She could not ascend the throne because of Doctrine of Lapse
CHENNAI: While Rani Laxmibai of Jhansi is well known for having lost her kingdom to the British under the Doctrine of Lapse, another princess who suffered the same fate, Vijayamohana Mukta Bai, is hardly known outside Thanjavur.
On Thursday, Shrimanth Babaji Rajah Chattrapathy Bhonsle, senior Prince of Thanjavur, released ‘Vijayamohana Mukta Bai,’ a fiction authored by B. Surendar, a native of Thanjavur and editorial director of a magazine conglomerate in the United Arab Emirates.
The eponymous heroine of the book was the daughter of Shivaji II, the last king of the dynasty, and was set to ascend the throne in 1855. But the British applied the doctrine that kingdoms whose rulers did not have a strong line of male succession would come under British rule and ended the reign of the Thanjavur Marathas.
Set in the tumultuous period just before the Great Revolt of 1857, the book is based on interviews with the descendants, and documents, manuscripts and historical works.

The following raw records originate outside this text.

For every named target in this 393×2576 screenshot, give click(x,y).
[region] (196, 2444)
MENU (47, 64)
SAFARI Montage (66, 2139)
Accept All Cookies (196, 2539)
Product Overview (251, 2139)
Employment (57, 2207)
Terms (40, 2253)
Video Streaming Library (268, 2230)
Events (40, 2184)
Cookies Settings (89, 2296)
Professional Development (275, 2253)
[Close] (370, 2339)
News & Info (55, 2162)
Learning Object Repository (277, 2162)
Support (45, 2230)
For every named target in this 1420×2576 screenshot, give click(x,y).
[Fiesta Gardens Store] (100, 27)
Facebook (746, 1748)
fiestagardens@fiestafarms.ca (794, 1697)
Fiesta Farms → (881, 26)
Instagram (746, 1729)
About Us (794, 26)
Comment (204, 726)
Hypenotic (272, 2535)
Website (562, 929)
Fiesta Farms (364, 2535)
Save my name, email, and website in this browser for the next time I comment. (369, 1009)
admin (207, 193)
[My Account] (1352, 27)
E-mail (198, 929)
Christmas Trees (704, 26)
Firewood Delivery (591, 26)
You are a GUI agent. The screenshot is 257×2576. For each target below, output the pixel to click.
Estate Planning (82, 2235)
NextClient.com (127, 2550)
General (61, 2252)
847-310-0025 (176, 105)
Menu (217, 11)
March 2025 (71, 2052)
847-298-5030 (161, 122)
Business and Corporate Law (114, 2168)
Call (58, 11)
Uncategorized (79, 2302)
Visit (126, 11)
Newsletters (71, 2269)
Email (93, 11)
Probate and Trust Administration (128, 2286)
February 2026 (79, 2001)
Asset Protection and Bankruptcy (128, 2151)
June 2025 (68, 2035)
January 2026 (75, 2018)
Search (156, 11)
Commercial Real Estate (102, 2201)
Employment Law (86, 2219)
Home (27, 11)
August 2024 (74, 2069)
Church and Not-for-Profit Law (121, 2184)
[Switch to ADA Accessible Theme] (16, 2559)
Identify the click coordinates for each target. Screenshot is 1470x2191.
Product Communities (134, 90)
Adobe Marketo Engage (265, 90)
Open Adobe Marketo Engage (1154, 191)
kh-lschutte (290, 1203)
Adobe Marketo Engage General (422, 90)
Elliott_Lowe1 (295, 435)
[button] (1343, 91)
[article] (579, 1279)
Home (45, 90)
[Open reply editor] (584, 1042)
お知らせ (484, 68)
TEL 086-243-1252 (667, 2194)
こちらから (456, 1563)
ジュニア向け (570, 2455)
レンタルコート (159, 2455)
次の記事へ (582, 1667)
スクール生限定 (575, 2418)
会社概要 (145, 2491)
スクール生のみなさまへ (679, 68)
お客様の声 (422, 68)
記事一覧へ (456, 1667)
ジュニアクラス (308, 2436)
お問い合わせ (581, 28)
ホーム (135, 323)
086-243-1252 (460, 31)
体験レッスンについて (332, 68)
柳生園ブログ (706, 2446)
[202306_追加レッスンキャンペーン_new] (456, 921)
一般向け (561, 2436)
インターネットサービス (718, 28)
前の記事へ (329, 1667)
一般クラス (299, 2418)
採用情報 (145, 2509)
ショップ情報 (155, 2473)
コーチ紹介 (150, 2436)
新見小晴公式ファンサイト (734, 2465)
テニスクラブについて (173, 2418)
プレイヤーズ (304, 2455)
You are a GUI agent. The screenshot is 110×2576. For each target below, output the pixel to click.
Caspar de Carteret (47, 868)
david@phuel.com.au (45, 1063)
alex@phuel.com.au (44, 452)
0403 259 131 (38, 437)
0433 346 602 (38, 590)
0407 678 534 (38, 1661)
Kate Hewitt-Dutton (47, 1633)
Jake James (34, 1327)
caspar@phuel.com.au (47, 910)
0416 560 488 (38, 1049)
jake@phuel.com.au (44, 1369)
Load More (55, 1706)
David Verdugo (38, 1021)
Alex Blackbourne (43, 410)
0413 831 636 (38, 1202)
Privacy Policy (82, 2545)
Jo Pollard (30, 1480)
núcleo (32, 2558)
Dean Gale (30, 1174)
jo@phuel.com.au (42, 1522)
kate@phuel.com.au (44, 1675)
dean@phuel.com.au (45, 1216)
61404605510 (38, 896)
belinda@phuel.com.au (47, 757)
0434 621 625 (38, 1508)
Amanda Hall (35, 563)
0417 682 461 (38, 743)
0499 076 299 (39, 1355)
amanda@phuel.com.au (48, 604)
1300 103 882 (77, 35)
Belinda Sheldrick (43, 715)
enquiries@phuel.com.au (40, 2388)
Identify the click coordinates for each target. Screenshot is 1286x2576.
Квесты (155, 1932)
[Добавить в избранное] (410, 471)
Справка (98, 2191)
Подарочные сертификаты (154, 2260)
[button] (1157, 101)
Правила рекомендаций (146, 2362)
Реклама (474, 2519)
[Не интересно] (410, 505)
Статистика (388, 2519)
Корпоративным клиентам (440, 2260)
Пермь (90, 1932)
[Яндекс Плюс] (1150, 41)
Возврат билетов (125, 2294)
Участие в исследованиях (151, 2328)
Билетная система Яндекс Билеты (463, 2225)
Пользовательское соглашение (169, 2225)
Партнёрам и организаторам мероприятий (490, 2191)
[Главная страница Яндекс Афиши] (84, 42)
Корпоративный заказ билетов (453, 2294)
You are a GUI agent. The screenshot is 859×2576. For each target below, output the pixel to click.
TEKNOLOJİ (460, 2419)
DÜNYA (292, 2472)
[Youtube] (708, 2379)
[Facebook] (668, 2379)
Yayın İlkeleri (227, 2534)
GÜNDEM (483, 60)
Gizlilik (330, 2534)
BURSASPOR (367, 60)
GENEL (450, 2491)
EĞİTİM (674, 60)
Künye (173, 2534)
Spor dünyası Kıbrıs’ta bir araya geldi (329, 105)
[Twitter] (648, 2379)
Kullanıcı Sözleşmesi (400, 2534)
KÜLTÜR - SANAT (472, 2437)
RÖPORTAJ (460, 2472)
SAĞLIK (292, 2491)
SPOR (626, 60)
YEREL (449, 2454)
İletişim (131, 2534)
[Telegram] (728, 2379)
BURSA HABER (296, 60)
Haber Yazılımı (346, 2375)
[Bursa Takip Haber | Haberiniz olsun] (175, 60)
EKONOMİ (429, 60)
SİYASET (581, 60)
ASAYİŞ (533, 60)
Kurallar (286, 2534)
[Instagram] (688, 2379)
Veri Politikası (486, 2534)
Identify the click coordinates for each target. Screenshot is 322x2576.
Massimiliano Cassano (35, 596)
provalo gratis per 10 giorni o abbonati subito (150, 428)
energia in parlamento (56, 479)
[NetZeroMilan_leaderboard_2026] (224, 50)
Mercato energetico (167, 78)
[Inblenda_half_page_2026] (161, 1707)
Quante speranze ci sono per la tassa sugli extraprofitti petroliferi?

Speaking at the function, the author said: “I am primarily a journalist, so I mainly depended on journalistic tools, including interviews, visits to places connected with the history, long conversations with historians, especially N. Murugesan and M. Akhila, to get all the facts right.” Written in the form of diary, the book, which took six years to complete, deals with palace intrigues and machinations of the East India Company to gain control of the land of the Marathas, says the author. Along the way, he provides details of the social and cultural landscape of Thanjavur in the mid 1850’s. Mr. Bhonsle, a descendant of the princess, said Vijayamohana was a pioneer in the dynasty. The eight-year-old daughter of Mr. Surendar, Karunya, received the first copy.